I spent the last two years doing deployment automation work and helping startups build Rails applications at Mashion. It was great fun but rarely put me in the path of high-scale customer traffic. Getting close to that traffic was a big factor in my decision to move west and help run one of the largest installations on the internet.
Since I joined Netflix last April there have been a number of interesting things I’ve learned about how we operate at high scale. Some of these seem obvious but were never quite at the forefront when working on 3-tier startup applications.
In a start up, you can take usually the app off-line for a few minutes overnight. No-one will notice or be upset. When you’re working on a full-scale product the traffic never stops so you have to rethink how you do your deployments.
You will usually have two (or more) versions of your application code running at any time. You will usually have application code running against older client code or database schema. Most changes have to be done gradually. It pains me to think how difficult this would be with a typical Rails application. The facility to run and test against multiple schemas just isn’t there.
I hope rich-client applications push the needle on this one since you need to address the possibility of an unrefreshed browser session hanging out there. Granted, most of the rich client frameworks don’t ship with an answer to this yet. But I suspect it’s only a matter of time until they do.

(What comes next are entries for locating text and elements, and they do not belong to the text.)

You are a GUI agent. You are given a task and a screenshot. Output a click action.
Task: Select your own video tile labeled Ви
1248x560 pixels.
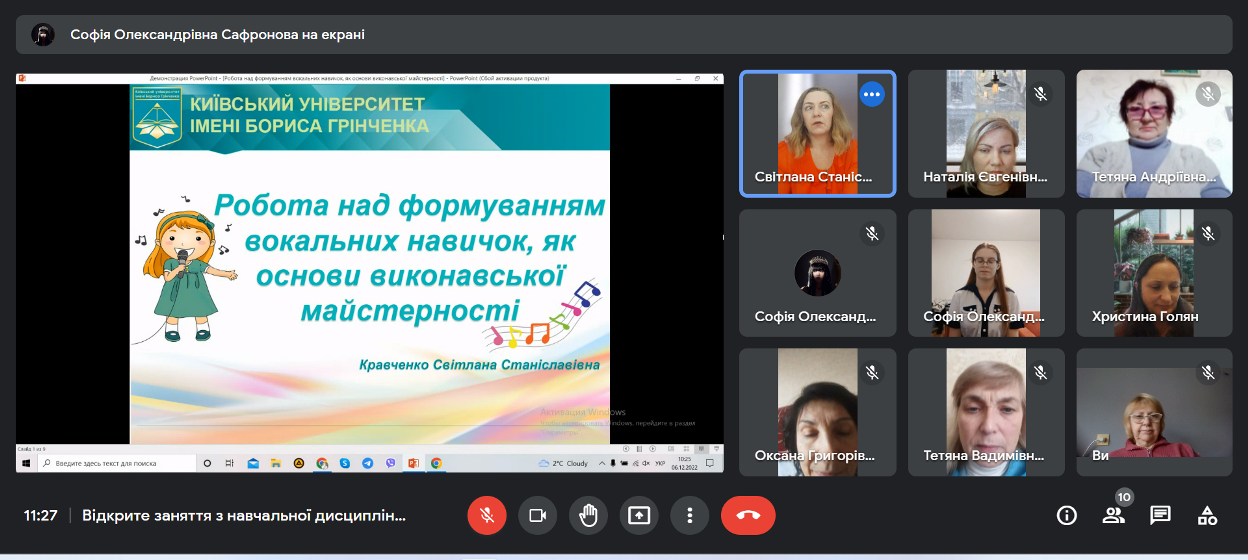(x=1154, y=411)
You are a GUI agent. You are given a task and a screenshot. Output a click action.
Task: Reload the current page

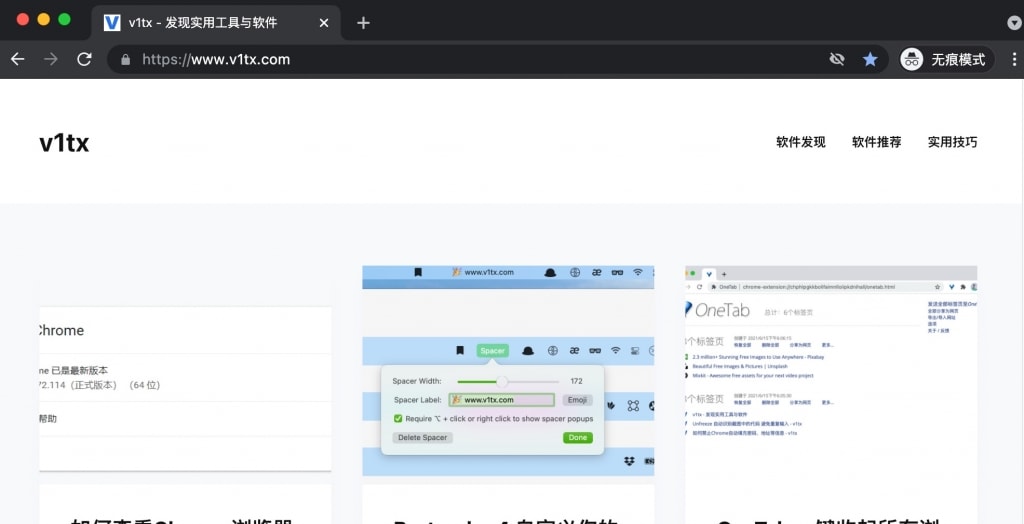[x=85, y=59]
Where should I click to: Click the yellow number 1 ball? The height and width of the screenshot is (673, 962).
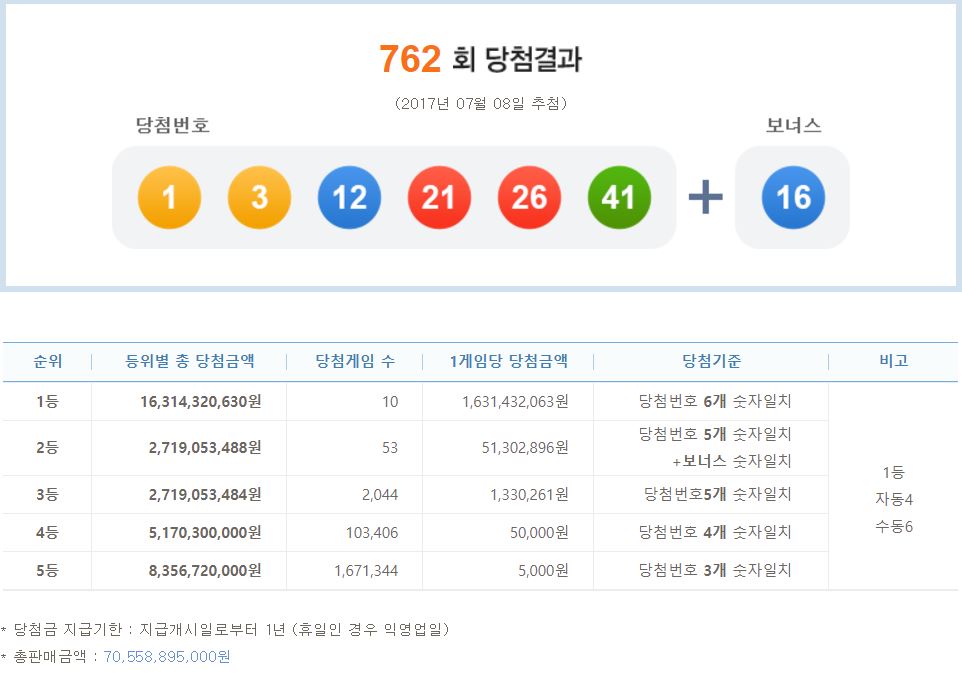point(169,197)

In an average Rails app, if something isn’t right with a new feature, you redeploy. When you have a few hundred or thousand machines a full redeploy can take awhile. So instead you need a way to control your app at runtime. Usually this takes the form of feature toggles.
At Netflix we use archaius for this but there are many projects that can help provide this functionality. But it’s critical that you have a quick way to turn off broken features or slowly roll out new features.
When I ran servers in the past I would often obsess about the operating system, the file system structure, which HTTP server or daemon tool we used. Now that I work with a few hundred machines at a time, most of that has fallen away. I find myself mentally equating servers and processes.
There are a lot of processes running on each machine but the main one I care about is the one handling customer requests.
It has taken me some time to learn to relax and love my base image. But I’m happy that I have. It may not be exactly how I’d do it but at our scale that really doesn’t matter.
I’ve been using AWS for a long time. But this usually meant creating one-off EC2 instances and provisioning them over SSH. Each one then stayed online as long as it could as I upgraded, re-deployed and otherwise tweaked the server.
This is data center mentality.
To really leverage the cloud you need to be in an auto-scaling group. This will ensure that servers are easily replaced as they come and go (and they will). It also forces you make your application resilient against failures. Failures can happen anywhere but only the cloud approach offers a way to fully recover from failure automatically.
These points are really just a sample of the things I’ve been learning recently. Hopefully they provide some food for thought. The Netflix stack certainly has a number of components that can help with these items but there’s plenty of room for improvement. Especially when it comes to bridging the gap between high scalability and rapid application development.